What the exercise asks
Reproduce every one of the entries below line for line, copying each character without change.

Input for this task
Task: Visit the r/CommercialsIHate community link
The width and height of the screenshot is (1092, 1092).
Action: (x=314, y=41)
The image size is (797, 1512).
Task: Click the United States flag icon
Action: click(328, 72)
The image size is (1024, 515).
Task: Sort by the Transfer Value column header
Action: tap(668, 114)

Answer
Task: Visit the r/CommercialsIHate community link
The width and height of the screenshot is (1092, 1092).
Action: (x=314, y=41)
The image size is (797, 1512).
Task: Click the United States flag icon
Action: click(328, 72)
The image size is (1024, 515).
Task: Sort by the Transfer Value column header
Action: tap(668, 114)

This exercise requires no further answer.